When we look at Temasek’s portfolio, we can see that it’s okay to have the best of both worlds.
Temasek’s portfolio has been growing in size over the past decade, from S$130 billion in 2009 to S$308 billion, as of 2018.
At the same time, it also enjoys a reasonable dividend payout. Dividend income for the year was S$9 billion. This equates into a return of about 3%, when compared to its net portfolio value.
What you choose to do with your dividend is up to you. You can re-invest it into the same company, other companies or spend it. The point here is that choosing good companies with high dividend payouts and wanting to grow your portfolio size isn’t at odds with one another.
# 4 It’s Perfectly Fine To Divest
As long-term investors, we are sometimes guilty of having the tendency to not want to divest. We argue that since we are long-term investors, we should stick to the companies that have (already) invested in.
Over the past year, Temasek invested S$29 billion into companies while divesting (i.e. sold its shares) S$16 billion. This is something that Temasek have always been doing each year. Over the past decade, the organization has invested S$203 billion and divested about S$150 billion.
Of course, a divestment isn’t necessarily a sign that a company is no longer worth investing into, or has decline in performance.
Investors (including Temasek) divest for various reasons such as to realise capital gains, manage their asset allocation and at time, to adjust in accordance to their changing risk appetite.
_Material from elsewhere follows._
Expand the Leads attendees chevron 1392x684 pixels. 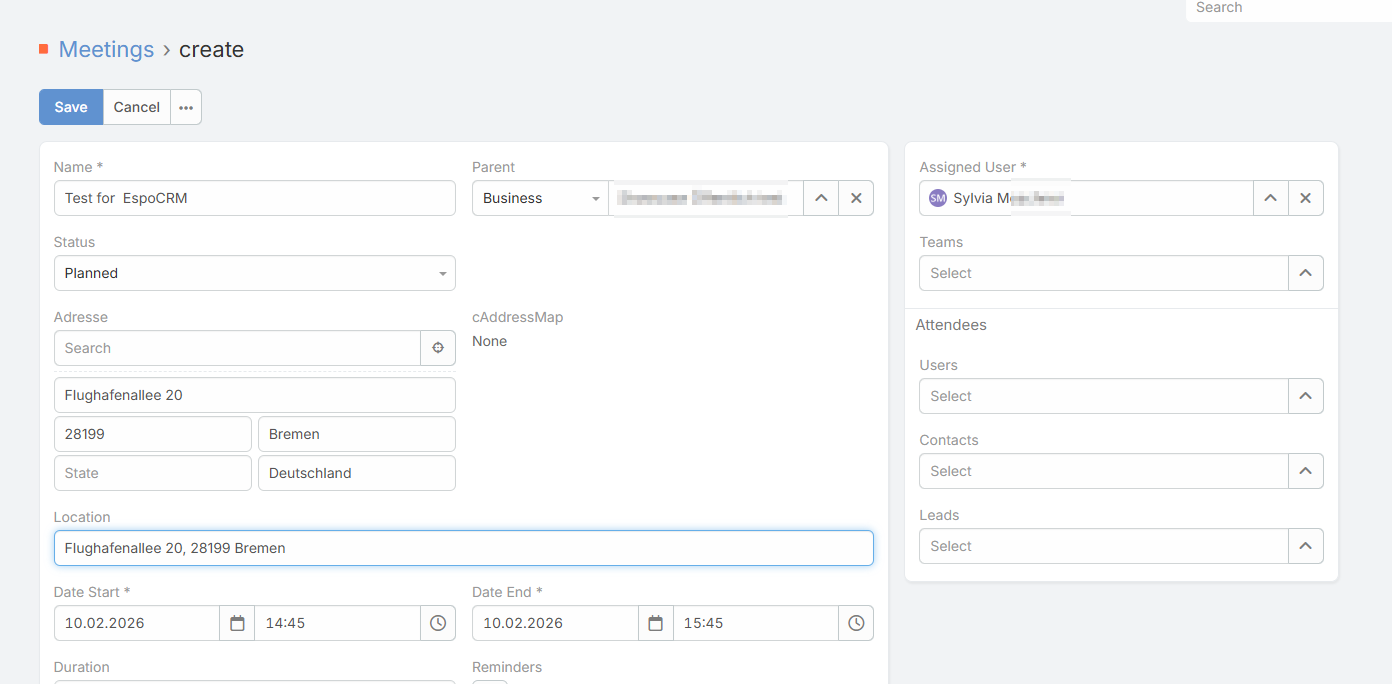click(x=1305, y=546)
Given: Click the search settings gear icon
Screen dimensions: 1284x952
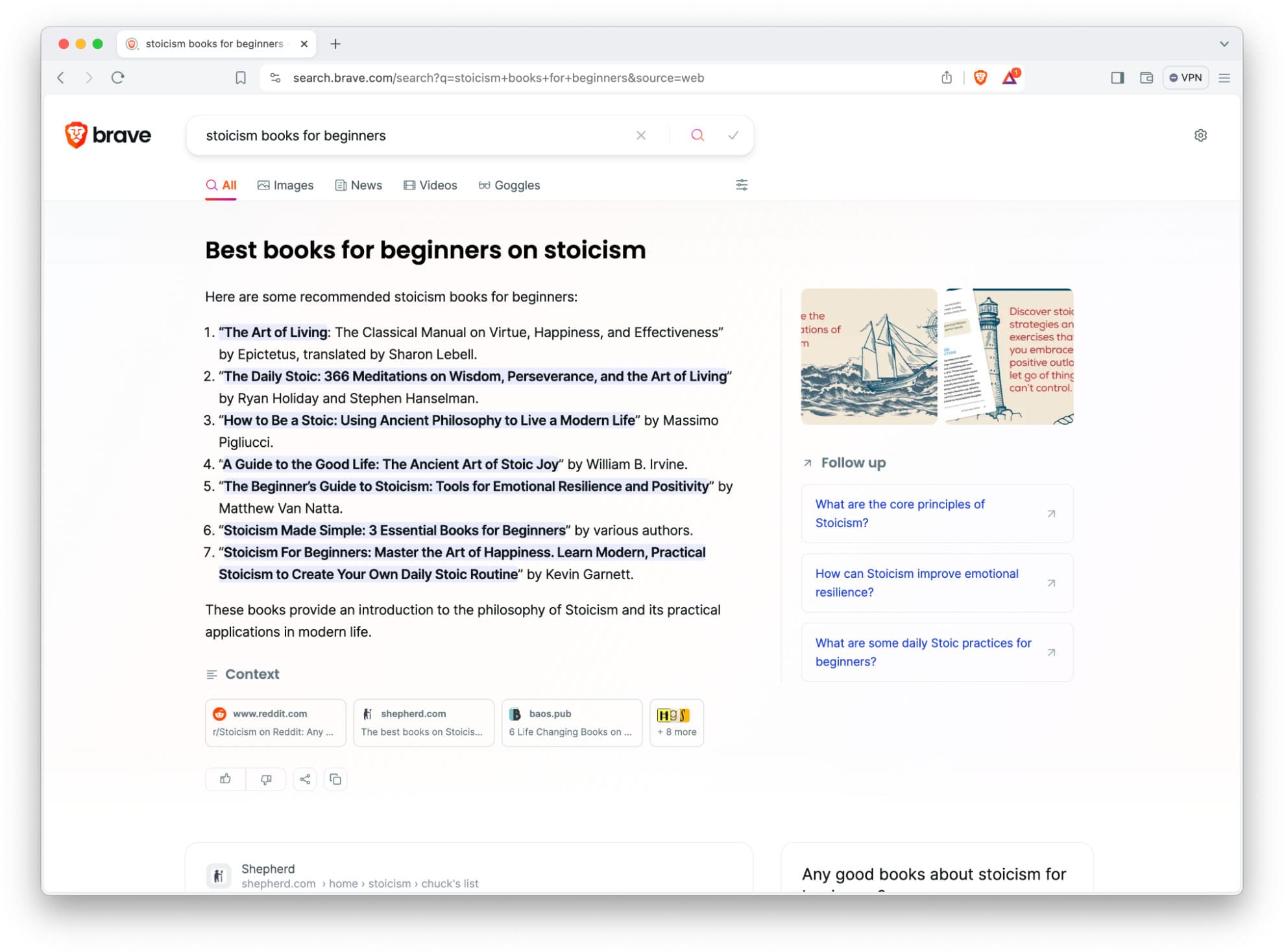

As an individual investor, you should not be afraid to sell your shares if the time comes to do so, as long as you are doing it for the right reasons.
# 5 Focus On Growth Sector
The biggest companies today may no longer be the best ones to own 10 years from now. The only constant we can be assured of is that the world’s economic is ever-changing.
As an organisation that has offices all around the world, Temasek is well in-tune with global trends and investment opportunities, and actively seek to capture these trends and opportunities.
For example, in 2011, technology, life sciences, agribusiness, non-bank financial services and the consumer sectors comprise of just 5% of Temasek’s overall portfolio. Today, these fast-growing sectors constitute about 25% of Temasek’s portfolio.
As retail investors, we should not be afraid of riding and investing into these trends. Be it companies which are involved in sustainable living, the sharing economy, healthcare, or social media.
Of course, you can’t just invest without understanding how these growing sectors work, nor should you be investing just because everyone else is doing so.
You need to research, understand and perhaps even experience for yourself all these sectors that you have identified. You need to know who the major players are, the markets they operate in, their expected growth trajectory.
While not all companies are listed and open to public investors (e.g. you can’t invest in Grab today even if you want to), there are sufficient quality companies around the world that you can consider.
From the Alibaba Group in China to Elon Musk’s Tesla in the U.S or even the Mark Zuckerberg-led Facebook, these companies can be considered if you are bullish about any particular sectors.
What Are You Investing For?
When it comes to Temasek, the mandate is clear. Invest on behalf of the Ministry of Finance, which in turn, will benefit Singaporean in the long-term. There is no investment horizon as Singapore is a nation that needs to care for its people, both the present and the future.
Likewise, you need to know the reason why you are investing. By knowing the why, you can then identify the when (your investment horizon), the what (what companies to invest in) and the how (your investment strategy to achieve your goals).